Rocky View County is hoping a late spring and natural predators will help diminish a growing outbreak of spruce budworm in Bragg Creek because they will not be spraying for the insect in the coming year.
A budworm infestation, now deemed moderate to severe, will continue to be monitored next year by the County and the Province.
The western spruce budworm is a native moth that feeds on fir and spruce trees in Canada’s western provinces. Canada’s cold weather, birds and insects, parasites and disease can keep the budworm population under control, however, when an outbreak occurs, it can stretch over years and cause tree mortality, growth loss, and timber defects in mature softwood forests.

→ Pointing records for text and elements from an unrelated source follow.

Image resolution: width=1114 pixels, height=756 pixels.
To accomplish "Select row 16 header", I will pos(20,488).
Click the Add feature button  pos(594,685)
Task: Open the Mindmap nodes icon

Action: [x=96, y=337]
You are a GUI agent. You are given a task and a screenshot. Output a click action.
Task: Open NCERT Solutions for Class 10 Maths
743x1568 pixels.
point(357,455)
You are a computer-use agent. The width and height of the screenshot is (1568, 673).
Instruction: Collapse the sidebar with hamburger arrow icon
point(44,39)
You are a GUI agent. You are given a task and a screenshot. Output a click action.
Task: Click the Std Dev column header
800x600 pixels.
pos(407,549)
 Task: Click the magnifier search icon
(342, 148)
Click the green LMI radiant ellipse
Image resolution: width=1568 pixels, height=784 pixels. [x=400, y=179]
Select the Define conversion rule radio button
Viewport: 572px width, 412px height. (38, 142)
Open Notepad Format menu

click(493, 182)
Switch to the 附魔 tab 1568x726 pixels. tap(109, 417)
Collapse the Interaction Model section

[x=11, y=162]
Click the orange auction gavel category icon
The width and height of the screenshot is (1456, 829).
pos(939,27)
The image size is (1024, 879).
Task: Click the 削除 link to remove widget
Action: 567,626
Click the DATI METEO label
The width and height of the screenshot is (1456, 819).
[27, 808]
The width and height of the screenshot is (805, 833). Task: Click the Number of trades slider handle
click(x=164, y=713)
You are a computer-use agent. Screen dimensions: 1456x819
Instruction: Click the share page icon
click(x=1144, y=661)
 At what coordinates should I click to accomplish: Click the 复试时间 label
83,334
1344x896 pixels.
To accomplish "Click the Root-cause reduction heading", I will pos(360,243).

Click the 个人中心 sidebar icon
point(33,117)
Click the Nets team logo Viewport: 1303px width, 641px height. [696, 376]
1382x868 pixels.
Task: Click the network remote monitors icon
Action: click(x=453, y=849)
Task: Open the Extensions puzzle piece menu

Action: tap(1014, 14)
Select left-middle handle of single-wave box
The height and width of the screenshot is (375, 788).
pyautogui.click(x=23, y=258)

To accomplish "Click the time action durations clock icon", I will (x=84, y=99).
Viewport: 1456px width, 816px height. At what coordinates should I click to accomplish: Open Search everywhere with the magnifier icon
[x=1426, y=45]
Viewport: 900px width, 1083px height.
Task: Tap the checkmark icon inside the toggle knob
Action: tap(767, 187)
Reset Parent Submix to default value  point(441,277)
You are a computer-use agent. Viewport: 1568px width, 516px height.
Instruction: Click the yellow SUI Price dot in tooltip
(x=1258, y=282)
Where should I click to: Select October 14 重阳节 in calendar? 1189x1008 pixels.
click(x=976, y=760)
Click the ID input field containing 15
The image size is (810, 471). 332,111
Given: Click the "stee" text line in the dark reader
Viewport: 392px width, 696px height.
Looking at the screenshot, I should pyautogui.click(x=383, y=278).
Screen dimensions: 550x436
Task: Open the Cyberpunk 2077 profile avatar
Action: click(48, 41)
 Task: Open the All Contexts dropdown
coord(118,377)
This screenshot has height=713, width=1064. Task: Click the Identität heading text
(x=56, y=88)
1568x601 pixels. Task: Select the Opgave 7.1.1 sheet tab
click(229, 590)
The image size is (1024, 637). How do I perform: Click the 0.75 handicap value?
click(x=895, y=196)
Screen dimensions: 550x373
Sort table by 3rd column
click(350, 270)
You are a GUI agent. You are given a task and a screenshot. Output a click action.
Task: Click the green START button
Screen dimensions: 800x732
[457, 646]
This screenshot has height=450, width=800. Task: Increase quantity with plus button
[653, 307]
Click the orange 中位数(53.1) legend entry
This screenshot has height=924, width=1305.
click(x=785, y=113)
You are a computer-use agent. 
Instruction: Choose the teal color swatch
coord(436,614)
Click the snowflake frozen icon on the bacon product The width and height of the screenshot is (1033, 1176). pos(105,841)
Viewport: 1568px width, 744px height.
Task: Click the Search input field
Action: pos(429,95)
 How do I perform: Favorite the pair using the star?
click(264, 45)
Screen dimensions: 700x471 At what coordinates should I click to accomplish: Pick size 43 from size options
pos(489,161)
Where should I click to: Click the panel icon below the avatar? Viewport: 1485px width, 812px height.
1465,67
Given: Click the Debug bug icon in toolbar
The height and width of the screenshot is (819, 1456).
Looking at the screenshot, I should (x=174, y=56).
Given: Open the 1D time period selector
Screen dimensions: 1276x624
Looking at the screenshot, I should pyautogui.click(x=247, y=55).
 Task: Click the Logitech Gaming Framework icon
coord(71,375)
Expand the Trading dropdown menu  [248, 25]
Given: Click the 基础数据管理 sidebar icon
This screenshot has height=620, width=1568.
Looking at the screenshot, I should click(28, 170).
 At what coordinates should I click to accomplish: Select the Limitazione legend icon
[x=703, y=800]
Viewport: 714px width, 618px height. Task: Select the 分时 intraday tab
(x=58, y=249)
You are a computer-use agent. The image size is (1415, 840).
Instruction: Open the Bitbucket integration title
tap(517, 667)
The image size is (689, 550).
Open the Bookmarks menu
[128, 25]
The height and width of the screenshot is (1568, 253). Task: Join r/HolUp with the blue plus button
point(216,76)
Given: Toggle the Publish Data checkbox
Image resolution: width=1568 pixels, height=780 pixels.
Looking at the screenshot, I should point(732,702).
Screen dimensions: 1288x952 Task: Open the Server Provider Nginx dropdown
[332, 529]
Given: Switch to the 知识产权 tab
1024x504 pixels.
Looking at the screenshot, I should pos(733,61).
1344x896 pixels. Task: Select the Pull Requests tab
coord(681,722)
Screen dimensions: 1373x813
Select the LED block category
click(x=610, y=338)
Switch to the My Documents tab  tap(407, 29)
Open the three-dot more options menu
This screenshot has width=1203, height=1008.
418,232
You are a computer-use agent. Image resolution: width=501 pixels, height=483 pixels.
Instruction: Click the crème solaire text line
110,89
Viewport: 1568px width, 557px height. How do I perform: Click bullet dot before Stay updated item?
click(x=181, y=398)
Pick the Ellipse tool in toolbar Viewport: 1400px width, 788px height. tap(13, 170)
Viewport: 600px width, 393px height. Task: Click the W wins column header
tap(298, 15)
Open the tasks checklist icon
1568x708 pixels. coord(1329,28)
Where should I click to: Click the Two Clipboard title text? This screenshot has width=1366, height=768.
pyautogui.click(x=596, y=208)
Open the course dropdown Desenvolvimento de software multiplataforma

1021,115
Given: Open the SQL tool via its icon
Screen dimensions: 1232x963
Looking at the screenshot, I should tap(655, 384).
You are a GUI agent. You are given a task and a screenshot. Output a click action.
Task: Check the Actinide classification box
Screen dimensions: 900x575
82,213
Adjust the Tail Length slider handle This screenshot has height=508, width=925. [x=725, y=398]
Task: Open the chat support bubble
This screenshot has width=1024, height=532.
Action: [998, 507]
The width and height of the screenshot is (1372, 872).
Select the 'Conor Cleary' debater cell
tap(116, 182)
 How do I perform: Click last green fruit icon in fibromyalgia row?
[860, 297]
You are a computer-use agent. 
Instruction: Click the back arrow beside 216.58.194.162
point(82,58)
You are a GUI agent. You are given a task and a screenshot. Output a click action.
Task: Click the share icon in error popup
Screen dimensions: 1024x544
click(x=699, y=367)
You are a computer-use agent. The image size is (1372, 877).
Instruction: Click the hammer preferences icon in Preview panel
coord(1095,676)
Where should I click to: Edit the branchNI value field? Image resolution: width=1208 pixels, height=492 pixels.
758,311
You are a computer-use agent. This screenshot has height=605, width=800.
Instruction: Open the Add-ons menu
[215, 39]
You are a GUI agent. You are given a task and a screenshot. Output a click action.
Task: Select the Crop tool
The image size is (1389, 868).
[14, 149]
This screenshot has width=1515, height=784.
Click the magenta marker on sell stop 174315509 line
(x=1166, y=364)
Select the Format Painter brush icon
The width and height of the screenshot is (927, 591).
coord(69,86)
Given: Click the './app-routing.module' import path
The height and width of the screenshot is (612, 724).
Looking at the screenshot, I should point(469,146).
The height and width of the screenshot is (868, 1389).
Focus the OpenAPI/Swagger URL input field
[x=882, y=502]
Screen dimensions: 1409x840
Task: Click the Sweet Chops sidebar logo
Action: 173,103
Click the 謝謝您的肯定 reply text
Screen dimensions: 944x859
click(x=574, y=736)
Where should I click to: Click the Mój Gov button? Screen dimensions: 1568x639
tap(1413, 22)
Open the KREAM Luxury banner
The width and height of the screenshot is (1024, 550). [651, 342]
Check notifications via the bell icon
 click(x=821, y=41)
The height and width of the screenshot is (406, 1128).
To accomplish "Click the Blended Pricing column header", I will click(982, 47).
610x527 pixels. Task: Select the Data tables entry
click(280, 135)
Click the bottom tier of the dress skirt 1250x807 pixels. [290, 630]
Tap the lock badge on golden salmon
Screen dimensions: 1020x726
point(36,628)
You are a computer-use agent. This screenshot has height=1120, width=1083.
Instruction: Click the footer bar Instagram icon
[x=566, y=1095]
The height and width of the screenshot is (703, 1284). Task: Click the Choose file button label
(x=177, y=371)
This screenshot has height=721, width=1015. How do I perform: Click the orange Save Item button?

At their Nov. 30 council meeting, Rocky View County councillors agreed with administration’s recommendation to manage the budworm issue in Bragg Creek by monitoring and assessing the infestation, rather than spraying the insecticide BTK throughout the hamlet.
Kristyn Lines, Agricultural and Environmental Services manager, told council the situation was at its worst this June and July, when the County received many complaints about larva and silk in people’s yards
“We have had one of most severe droughts of the past few decades,” Lines told council, adding a long cold snap, late spring, and natural predators would help reduce the budworm population in Bragg Creek.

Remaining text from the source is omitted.